____ Document text

Wednesday, August 31, 2005

Time Marches On....With or Without You


With my birthday this week and my ten year high school reunion next week, I have been thinking about the past.
I was flipping through my high school yearbook when I came across the memorial pages for the two students that died my senior year. Every school has a couple of kids who, for whatever reason, don't make it to graduation. There are car accidents, the "hey look at me" accidents and well, there's always murder. My high school has been no stranger to the sudden deaths of students. My senior year we lost two. Kenny Jarvis was killed in an auto accident involving another student, and Melanie Richey was murdered the summer before our senior year began.
When a student dies in an accident, you recoil at the horror, cry at the funeral and someday, somehow you begin to remember good things. When a child is murdered, it becomes very difficult to get beyond the anger, resentment and grief to find the wonderful memories.

________
____ Recorded data

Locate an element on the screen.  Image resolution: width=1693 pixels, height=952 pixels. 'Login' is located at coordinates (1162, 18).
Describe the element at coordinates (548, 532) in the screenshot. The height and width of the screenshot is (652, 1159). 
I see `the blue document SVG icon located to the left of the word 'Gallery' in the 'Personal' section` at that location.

________
____ Recorded data

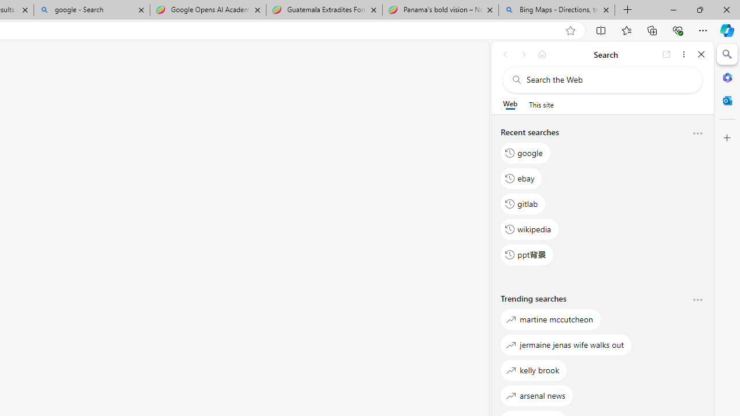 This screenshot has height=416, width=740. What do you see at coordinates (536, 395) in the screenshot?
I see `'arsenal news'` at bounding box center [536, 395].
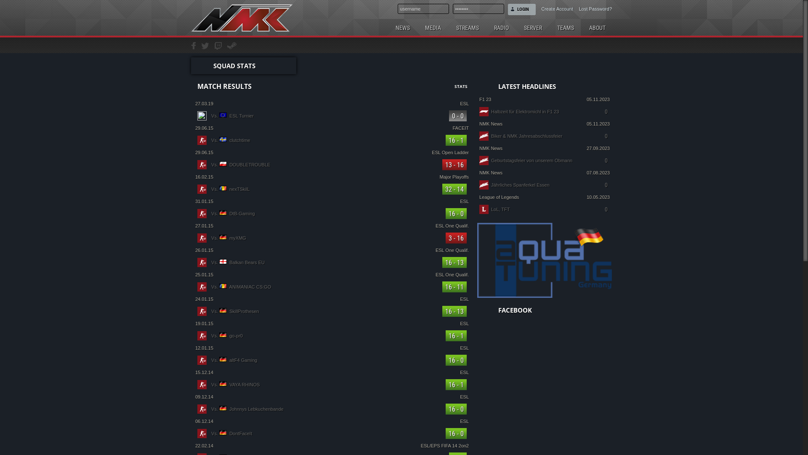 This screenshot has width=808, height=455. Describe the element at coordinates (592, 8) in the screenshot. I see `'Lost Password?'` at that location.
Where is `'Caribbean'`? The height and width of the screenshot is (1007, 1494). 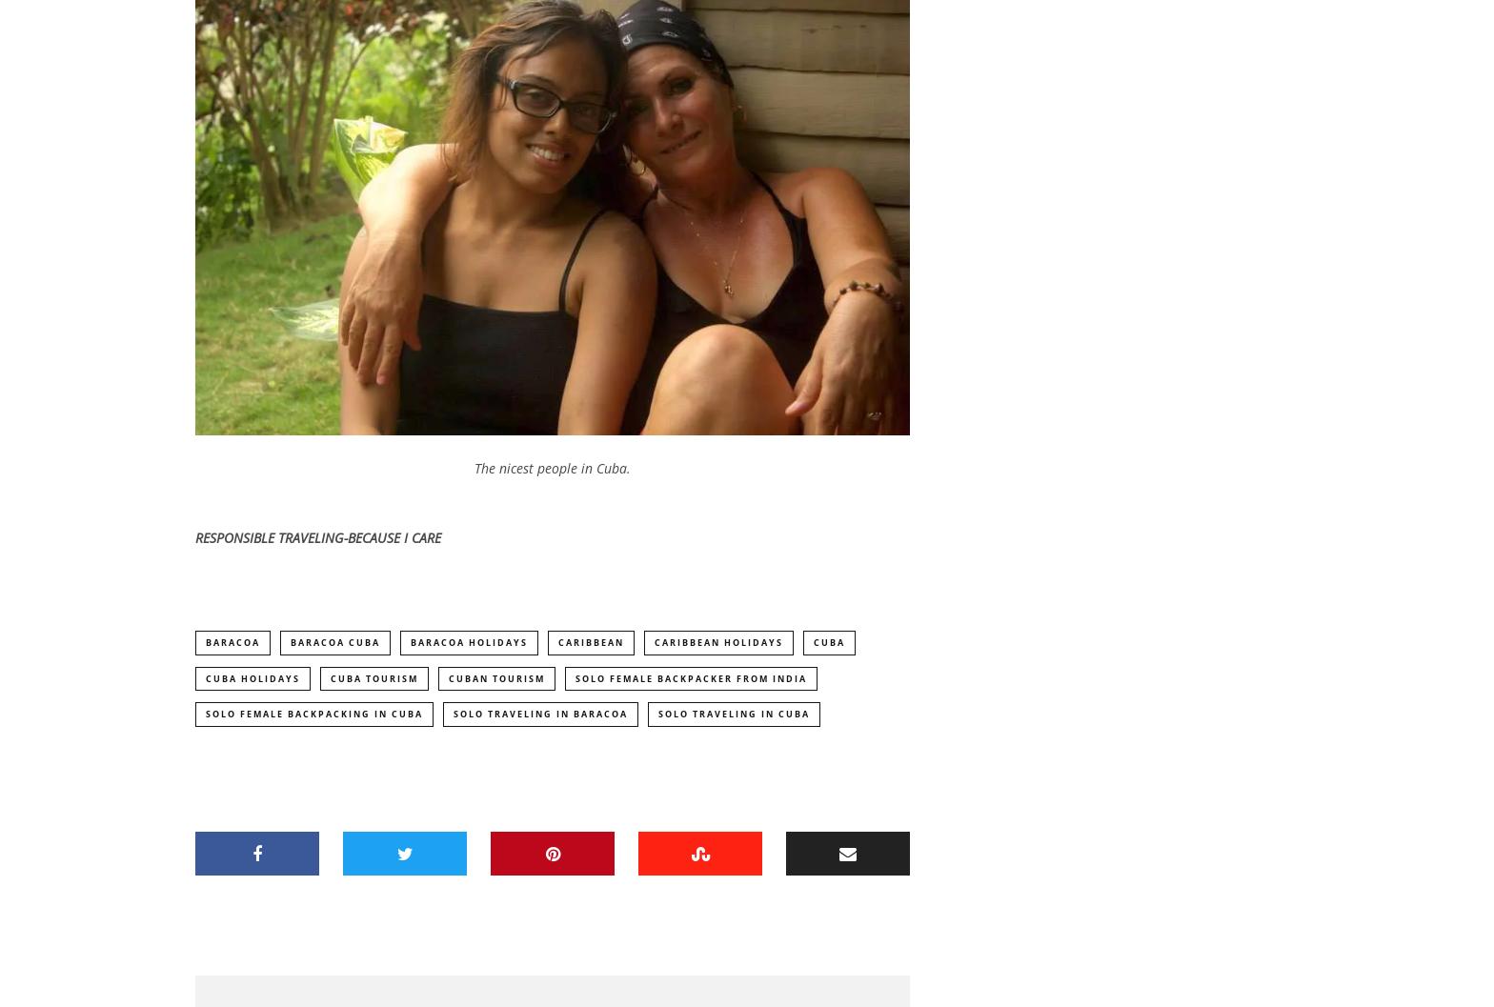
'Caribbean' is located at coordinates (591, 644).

________
____ Recorded data

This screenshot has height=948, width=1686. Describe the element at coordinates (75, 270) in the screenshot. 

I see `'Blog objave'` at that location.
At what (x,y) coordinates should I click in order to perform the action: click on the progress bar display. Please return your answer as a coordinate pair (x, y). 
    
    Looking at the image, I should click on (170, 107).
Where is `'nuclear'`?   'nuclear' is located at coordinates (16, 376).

________

- [Written instruction A]:
Answer these questions using the blog post about the high school reunion:
(i) What event does the writer have next week?
(ii) How was Kenny Jarvis killed?
(iii) When was Melanie Richey murdered?
- [Written instruction B]:
In the blog post about the high school reunion, swap "funeral" for "memorial service" and write out the passage starting at "When a student" and ending at "the wonderful memories.".
- [Written instruction C]:
Finish out the next part of the blog post about the high school reunion, carrying on from its final sentence.
The entries are not needed for this work.

- [Exercise result A]:
(i) The writer's ten year high school reunion.
(ii) In an auto accident involving another student.
(iii) The summer before the writer's senior year began.

- [Exercise result B]:
When a student dies in an accident, you recoil at the horror, cry at the memorial service and someday, somehow you begin to remember good things. When a child is murdered, it becomes very difficult to get beyond the anger, resentment and grief to find the wonderful memories.

- [Exercise result C]:
When the complete horror story of Melanie's murder was told, we all realized that we had been sharing lockers, football games and walks in the common area with murderers. These were not the guys that 'looked strange'. These were the cute wrestler from out of town, the guy that we had gone to school with since middle school, and the guy from our rival school. We never got the heebie-jeebies from these boys; and we all realized how scary that fact was.
This was not meant to be a rehashing of the horrors of Melanie's murder, or a tome on the dangers of young people driving; it was meant as a warning.
School has just started. For some, it is the beginning of four years in high school, for others it is the end of an era. Please, please be careful. Here are a few things I wish someone had told me when I was in school.
:Your parents will not kill you for being late, so don't drive like Dale to meet curfew.
:Taking drugs, even for the first time can kill you.
:Drinking can kill you in many ways, and they all hurt.
:If something looks wrong, feels wrong, smells wrong; it usually is wrong.
:Burying your friends before graduation sucks.

~Sarah
Written in 2005

5 comments:

  1. From time to time I think about Melanie, and exactly why I randomly ended up here. Not so much because we were friends, we really werent... but that whole thing was just so messed up that I dont think anyone wasnt affected by it in some way. Its been so long and so many people have come and gone from my life and I forget most of them but I honestly think I will always remember her name. Gone but not forgotten.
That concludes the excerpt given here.